[Start Quoted passage]

What should Christians think about seeing this issue in the news? Well for one thing, we should be reminded of the fact that the nation-state is a rather modern development in terms of human history. And we also need to understand that human beings, at the very core of our common existence, define ourselves in terms of some kind of community – eventually that community defined by culture, society, language, economy, and politics, becomes a collective, a collective large enough to be called a country. But the nation-state is not as stable as often we assume it to be, and that’s a very important Christian understanding. We tend to look at the map, we look at the nations as they’re colorized on the globe, and we tend to do believe that that simply the way things are, and the way things always will be.

 

But all you have to do is look at a succession of historical maps to understand that those maps have been rewritten time and time again. Just go back to the end of the 19th century, that’s barely just over hundred years ago, at that time most of the peoples of the earth were ruled over by crowned heads, that is by monarchs. Furthermore, most of those political realities were included within larger interest groups, commonly known as empires. There was, of course, the German empire centered in Prussia, the Hapsburg empire centered in Austria and Hungary, the British empire centered of course in United Kingdom, the Russian Empire defined by Russia and all the countries included within its orbit, and that’s just speaking of course of the landmass now called Europe. But what we’re looking at when we look at the world scene, whether it’s a map or a globe, is something that has been changing all throughout human history. One of the facts of living in a fallen world is that all of these political realities are extremely transient. Sometimes these political realities known as nation-states are so artificial that they simply do not hold together. The Soviet Union was an example of an empire, calling itself a nation that fell apart as soon as the political will to hold it together began to falter.

 

But no one in recent decades has look at the United Kingdom and seen something like the USSR, instead when we look at United Kingdom we see something more like the United States of America.

[End Quoted passage]
[Start Dataset excerpt]

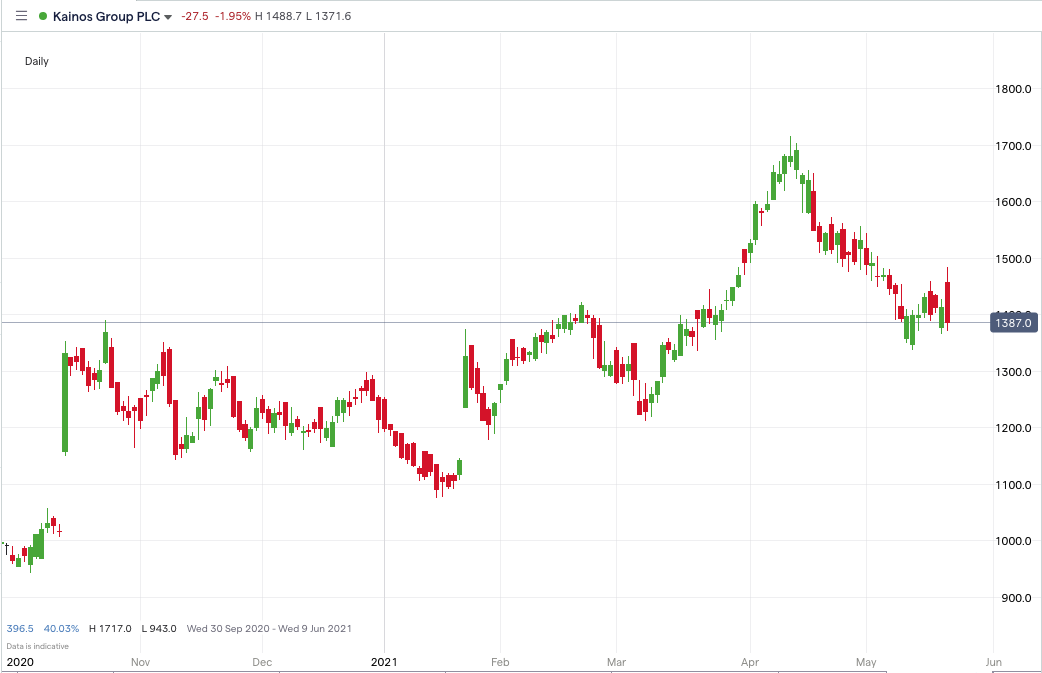This screenshot has height=673, width=1042.
Task: Click the Data is indicative notice
Action: pos(38,645)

[End Dataset excerpt]

### Problems to solve
1 > In the passage on nation-states, switch "community" to "fellowship" and give again the part that opens with the words containing "What should Christians" and closes with "always will be.".
2 > Why, according to the passage on nation-states, did the Soviet Union fall apart?

### List of solutions
1 >
What should Christians think about seeing this issue in the news? Well for one thing, we should be reminded of the fact that the nation-state is a rather modern development in terms of human history. And we also need to understand that human beings, at the very core of our common existence, define ourselves in terms of some kind of fellowship – eventually that fellowship defined by culture, society, language, economy, and politics, becomes a collective, a collective large enough to be called a country. But the nation-state is not as stable as often we assume it to be, and that’s a very important Christian understanding. We tend to look at the map, we look at the nations as they’re colorized on the globe, and we tend to do believe that that simply the way things are, and the way things always will be.

2 > The Soviet Union was an empire calling itself a nation, so artificial that it could not hold together. It fell apart as soon as the political will to hold it together began to falter.